Entries on finding words and elements
┄┄┄┄┄┄
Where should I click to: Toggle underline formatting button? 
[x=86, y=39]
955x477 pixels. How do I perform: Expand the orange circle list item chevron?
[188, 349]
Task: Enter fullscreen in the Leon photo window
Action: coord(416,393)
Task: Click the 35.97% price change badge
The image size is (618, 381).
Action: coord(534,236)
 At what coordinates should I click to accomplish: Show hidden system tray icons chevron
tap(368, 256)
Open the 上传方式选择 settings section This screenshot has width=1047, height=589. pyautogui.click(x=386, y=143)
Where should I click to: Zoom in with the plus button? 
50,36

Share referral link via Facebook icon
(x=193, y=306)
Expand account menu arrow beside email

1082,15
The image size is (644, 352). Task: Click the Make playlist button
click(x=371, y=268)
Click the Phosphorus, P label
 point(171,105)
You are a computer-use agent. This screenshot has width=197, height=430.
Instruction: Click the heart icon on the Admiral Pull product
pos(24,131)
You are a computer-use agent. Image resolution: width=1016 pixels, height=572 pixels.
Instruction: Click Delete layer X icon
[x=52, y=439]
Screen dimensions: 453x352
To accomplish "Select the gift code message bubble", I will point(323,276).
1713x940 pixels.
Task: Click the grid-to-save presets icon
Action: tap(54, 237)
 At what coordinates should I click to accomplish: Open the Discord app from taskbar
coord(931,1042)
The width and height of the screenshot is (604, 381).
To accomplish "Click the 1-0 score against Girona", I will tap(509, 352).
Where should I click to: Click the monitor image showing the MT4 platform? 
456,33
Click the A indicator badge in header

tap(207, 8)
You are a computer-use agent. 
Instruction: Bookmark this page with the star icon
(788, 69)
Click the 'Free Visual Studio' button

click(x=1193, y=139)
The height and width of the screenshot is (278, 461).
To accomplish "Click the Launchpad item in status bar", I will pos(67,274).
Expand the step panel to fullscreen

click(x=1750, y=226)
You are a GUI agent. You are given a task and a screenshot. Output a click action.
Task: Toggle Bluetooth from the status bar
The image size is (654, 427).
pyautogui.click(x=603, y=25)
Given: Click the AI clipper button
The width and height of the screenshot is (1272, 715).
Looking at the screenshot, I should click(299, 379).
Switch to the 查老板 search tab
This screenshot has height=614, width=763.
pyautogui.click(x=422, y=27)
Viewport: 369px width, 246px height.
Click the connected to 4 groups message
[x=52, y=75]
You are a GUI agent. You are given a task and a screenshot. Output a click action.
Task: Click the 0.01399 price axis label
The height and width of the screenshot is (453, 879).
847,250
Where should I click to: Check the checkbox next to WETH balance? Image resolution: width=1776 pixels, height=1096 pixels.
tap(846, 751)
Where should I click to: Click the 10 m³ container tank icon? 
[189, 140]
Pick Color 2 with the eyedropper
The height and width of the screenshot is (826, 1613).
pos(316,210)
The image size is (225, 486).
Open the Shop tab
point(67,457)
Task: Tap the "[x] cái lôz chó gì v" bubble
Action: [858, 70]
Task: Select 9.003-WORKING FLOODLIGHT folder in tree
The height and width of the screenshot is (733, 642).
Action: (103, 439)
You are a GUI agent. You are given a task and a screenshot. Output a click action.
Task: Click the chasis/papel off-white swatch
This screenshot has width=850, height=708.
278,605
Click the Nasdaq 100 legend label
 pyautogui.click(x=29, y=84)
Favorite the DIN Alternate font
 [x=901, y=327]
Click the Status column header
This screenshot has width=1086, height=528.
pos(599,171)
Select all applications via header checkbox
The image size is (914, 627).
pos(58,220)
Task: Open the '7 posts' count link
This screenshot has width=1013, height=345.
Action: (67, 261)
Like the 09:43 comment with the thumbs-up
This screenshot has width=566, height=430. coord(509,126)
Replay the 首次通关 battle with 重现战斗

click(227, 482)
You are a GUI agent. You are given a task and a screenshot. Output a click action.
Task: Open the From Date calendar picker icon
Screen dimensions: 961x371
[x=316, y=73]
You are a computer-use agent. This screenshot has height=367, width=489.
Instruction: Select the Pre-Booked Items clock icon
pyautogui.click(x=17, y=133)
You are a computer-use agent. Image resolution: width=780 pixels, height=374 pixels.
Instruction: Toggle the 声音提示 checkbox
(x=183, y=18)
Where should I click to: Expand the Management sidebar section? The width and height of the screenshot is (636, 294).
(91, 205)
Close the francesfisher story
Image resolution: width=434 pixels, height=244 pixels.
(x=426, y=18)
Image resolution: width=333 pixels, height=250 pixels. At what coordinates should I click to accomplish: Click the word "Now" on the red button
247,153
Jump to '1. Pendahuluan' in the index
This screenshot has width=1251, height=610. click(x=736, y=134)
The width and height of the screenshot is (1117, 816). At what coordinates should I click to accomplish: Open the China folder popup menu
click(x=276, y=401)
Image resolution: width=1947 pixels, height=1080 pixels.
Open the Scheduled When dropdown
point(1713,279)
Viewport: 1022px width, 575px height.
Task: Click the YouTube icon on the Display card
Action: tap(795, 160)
┄┄┄┄┄┄
▶ **DO THIS**
Copy the records from the line with "Task: Open the '7 posts' count link" to the line with "[x=316, y=73]" without changing anything.

▶ **SOLVED PROBLEM**
Task: Open the '7 posts' count link
This screenshot has width=1013, height=345.
Action: (67, 261)
Like the 09:43 comment with the thumbs-up
This screenshot has width=566, height=430. coord(509,126)
Replay the 首次通关 battle with 重现战斗

click(227, 482)
You are a GUI agent. You are given a task and a screenshot. Output a click action.
Task: Open the From Date calendar picker icon
Screen dimensions: 961x371
[x=316, y=73]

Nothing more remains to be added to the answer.